Par ignorance et par hypocrisie, certain.e.s féministes de salon ont cru bon de dénoncer les errements d’une langue française dont les structures morphologiques et grammaticales refléteraient, renforceraient et légitimeraient la discrimination dont sont victimes les femmes en France. Ils accusent ainsi les marques de genre – celles qui distinguent les noms masculins des noms féminins («la porte » et « le portail » par exemple) – de manifester, par leur injuste distribution, un inacceptable mépris envers… les femmes. Des règles morphologiques « supporteraient » donc servilement les injustices sexistes et, par leur puissance normative, leur conféreraient une sorte de légitimité académique ; ainsi en est-il du toit qui domine injustement la maison. La réalité est tout autre ! Les marques de genre ont fort peu à voir avec une indication de sexe. Le français possède en fait deux genres morphologiques, l’un est dit masculin, l’autre est dit féminin. Il s’agit bien de marques de genre, permettant de lier entre eux les mots, et non pas d’indicateurs de sexe. En bref, tous les noms sont, en français, distribués en deux ensembles ; l’un qui exige par exemple l’article « la » ou « une » ; l’autre qui impose « le » ou « un » ; l’un qui activera la forme « petite » de l’adjectif, l’autre la forme « petit ». Le sens d’un nom ne permet pas, dans la plupart des cas, de prédire à quel ensemble il appartient. On voit donc combien il est absurde d’engager aujourd’hui une lutte des classes… grammaticales, alors qu’elles sont constituées de façon essentiellement aléatoire. Voir dans une convention morphologique sans aucune signification, un complot machiste, manifeste une totale ignorance des faits linguistiques, mais aussi une coupable hypocrisie. La distribution des noms en deux genres a une vertu essentielle, celle d’accorder les adjectifs et les participes passés avec les noms auxquels ils se rapportent. 

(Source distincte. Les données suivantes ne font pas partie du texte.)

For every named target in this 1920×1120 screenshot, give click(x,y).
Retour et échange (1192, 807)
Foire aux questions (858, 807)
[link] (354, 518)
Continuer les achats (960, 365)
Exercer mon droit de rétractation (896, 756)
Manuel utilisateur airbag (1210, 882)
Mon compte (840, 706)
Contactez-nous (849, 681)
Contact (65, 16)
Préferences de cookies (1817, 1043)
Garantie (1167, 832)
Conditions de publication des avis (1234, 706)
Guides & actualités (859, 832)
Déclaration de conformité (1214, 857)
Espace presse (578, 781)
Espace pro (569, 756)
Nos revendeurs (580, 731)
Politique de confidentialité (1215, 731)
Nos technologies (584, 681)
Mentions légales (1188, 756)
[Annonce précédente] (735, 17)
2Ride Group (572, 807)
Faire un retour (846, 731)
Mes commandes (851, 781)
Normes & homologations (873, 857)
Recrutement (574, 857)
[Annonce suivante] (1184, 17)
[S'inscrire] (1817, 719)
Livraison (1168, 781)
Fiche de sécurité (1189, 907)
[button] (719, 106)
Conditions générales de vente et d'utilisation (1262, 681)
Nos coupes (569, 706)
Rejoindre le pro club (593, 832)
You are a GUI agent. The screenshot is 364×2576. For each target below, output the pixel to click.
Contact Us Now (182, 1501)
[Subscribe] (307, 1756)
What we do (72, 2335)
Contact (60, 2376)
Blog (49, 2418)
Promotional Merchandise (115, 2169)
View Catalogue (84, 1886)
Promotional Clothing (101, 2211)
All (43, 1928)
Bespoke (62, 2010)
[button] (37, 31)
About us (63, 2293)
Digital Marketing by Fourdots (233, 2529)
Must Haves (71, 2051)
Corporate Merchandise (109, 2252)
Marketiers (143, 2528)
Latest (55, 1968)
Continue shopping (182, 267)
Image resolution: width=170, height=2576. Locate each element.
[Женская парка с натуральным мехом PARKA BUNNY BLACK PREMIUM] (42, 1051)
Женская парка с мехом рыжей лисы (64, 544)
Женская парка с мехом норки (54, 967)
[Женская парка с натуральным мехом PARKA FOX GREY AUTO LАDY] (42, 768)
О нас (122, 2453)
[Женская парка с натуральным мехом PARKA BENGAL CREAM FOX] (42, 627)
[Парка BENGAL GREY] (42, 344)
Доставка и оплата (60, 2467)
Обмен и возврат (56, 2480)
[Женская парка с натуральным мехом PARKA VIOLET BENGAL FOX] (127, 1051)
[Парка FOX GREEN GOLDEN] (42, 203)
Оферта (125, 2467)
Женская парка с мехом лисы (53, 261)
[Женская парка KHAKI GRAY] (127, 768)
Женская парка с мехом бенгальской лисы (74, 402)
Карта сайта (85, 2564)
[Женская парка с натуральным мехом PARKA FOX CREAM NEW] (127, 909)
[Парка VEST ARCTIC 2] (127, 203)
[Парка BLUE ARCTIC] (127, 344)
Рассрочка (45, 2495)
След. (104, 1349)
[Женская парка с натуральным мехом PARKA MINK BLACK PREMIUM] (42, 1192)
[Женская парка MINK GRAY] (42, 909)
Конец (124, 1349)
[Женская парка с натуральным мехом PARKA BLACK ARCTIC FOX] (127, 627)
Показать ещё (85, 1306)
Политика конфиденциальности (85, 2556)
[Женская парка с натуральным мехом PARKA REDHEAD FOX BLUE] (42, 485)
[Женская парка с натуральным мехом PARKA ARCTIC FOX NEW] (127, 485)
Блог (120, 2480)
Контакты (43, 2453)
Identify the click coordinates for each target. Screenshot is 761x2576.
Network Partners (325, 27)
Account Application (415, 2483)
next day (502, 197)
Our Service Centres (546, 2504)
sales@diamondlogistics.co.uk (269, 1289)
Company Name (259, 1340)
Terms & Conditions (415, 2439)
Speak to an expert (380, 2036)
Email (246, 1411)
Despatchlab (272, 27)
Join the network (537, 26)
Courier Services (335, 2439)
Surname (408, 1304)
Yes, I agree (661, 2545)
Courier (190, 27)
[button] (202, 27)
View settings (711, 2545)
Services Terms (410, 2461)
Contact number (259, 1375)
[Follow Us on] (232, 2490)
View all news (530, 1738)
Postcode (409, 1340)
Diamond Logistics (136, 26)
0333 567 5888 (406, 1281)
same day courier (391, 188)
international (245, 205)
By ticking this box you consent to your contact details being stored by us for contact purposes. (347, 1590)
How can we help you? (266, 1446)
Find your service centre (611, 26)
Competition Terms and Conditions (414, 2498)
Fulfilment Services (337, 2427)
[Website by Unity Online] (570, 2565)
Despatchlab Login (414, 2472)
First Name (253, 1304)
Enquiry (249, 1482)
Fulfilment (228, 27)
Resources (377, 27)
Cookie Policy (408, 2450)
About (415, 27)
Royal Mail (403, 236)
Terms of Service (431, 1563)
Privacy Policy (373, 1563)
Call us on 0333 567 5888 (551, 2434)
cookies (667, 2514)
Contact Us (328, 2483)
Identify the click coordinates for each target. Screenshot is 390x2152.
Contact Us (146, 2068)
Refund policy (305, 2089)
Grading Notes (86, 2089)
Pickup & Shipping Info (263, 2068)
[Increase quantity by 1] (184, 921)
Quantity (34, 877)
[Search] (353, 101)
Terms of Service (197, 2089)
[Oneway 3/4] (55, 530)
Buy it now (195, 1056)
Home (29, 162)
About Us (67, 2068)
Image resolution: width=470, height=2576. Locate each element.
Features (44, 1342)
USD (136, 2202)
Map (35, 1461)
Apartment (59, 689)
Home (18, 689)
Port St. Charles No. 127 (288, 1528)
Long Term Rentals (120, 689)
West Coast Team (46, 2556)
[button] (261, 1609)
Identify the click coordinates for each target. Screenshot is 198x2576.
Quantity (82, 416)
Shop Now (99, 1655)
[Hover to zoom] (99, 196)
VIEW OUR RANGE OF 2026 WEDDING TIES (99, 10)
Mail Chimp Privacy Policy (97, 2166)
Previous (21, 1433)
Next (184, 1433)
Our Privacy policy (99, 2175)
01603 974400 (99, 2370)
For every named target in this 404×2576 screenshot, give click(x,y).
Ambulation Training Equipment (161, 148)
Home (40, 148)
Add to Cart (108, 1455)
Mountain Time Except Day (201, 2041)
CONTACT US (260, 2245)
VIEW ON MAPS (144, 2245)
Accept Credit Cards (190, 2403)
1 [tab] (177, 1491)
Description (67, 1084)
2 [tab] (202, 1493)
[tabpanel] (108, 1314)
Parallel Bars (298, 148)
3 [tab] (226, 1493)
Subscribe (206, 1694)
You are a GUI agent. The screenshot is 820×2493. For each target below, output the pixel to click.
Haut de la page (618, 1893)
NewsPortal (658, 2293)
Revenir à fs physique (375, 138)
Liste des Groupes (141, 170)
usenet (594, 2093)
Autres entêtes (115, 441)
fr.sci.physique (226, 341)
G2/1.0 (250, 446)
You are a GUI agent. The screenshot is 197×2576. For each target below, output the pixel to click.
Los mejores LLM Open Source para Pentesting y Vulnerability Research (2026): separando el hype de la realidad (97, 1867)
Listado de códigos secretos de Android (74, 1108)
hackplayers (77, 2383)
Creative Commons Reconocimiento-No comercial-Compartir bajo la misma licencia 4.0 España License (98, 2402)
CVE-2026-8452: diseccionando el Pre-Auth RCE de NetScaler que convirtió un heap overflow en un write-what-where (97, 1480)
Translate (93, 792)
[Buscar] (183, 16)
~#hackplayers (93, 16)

J’ai personnellement une conscience aiguë du caractère inadmissible de la discrimination sexuelle. Je trouve absolument insupportable qu’elle sévisse encore aujourd’hui dans la vie politique, professionnelle ou familiale. Mais choisir le terrain linguistique pour mener cette bataille nécessaire, en mélangeant règle grammaticale et marques de sexe, c’est confondre les luttes sociales et le badinage de salon. Seule une maîtrise plus justement partagée de la langue française pourra permettre à tous les citoyens de notre pays, d’où qu’ils viennent, de ne considérer aucune différence comme infranchissable, aucune divergence comme inexplicable, aucune appartenance comme un ghetto identitaire. Nous devons donc à tous ceux que l’on accueille, d’où qu’ils viennent, le meilleur de notre langue, afin qu’ils puissent être compris au plus juste de leurs intentions et comprendre avec la plus grande vigilance. Ce n’est donc pas dans le foisonnement de particularismes langagiers, qui stigmatisent plus qu’ils ne distinguent, que réside la clé d’une intégration harmonieuse. Tous ceux qui sont accueillis dans ce pays ont droit à une langue commune juste, précise et… créative ; il est de notre devoir de la leur offrir, il est de leur devoir de la chérir.